The method does not comply with current EPA regulations.

Other systems utilize a “peel and stick” membrane that peels, but does not stick.

The self-adhered coal tar membrane forms a structural bond with the substrate and is water tight instantly.

Another new innovation in environmentally-friendly roofing is superior insulation.

The majority of roofs use the traditional polyisocyanurate (ISO) insulation, which quickly loses its R value, or ability to retain heat.

In fact, the R-value of ISO insulation cannot be guaranteed for any length of time, resulting in heat loss and increased energy consumption.

A properly designed green roof will employ an extruded polystyrene (XPS) insulation that is guaranteed by the manufacturer to hold 85 percent of its R value for 30 years.

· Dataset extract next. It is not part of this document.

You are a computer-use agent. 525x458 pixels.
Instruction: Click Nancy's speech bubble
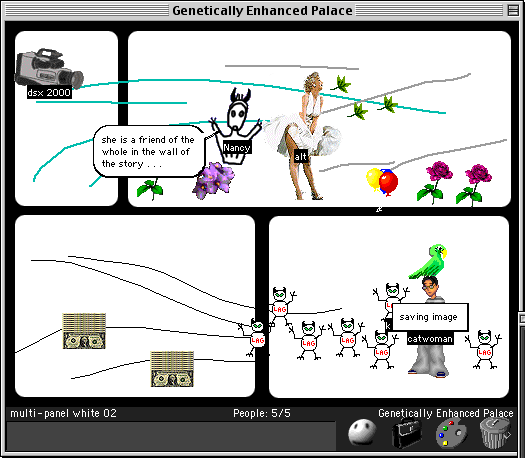(x=149, y=151)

This allows building owners and managers to calculate their energy-savings for decades to come.

Before you buy
Like much of the green building movement, the roofing field is subject to much “greenwashing.”

Ever since green became a hot marketing buzz word, every roofing installer and manufacturer has scrambled to add a green roof to their offerings.

This means that the field is awash in products, many of which provide little environment benefit.

While the U.S. Green Building Council publishes LEED guidelines that can help property owners and managers determine which building elements are actually environmentally friendly, it’s difficult for the organization to stay constantly on top of all the changes in the construction industry.

The USGBC is planning to introduce a new generation of design standards early next year which will include specifications for the latest developments in roofing design.

In the meantime, consumers have to do much of their own research in order to determine the best green roof provider in their area.

The first question to ask the green roofing installer is what type of roofing membrane they specify for green roof applications.

Most membranes, including those used for green roofs, are designed to be exposed and to shed water.

A conventional roofing membrane applied to a green roof will most likely result in premature roof failure.

Another key question in green roof design pertains to roof load.

Many green roofs can weigh up to 35 pounds per square foot.

The extra weight can exceed the amount that the roof deck is able to support, causing unforeseen problems.

A properly designed green roof system should only weigh up to 18 pounds per square foot — with saturated vegetation.

A final issue to discuss with an installer is the type of insulation specified in the green roof design.

As mentioned before, the traditional ISO insulation quickly loses its ability to retain heat.

Make sure the installer uses XPS insulation, which has a guaranteed R value and will help reduce energy use for decades.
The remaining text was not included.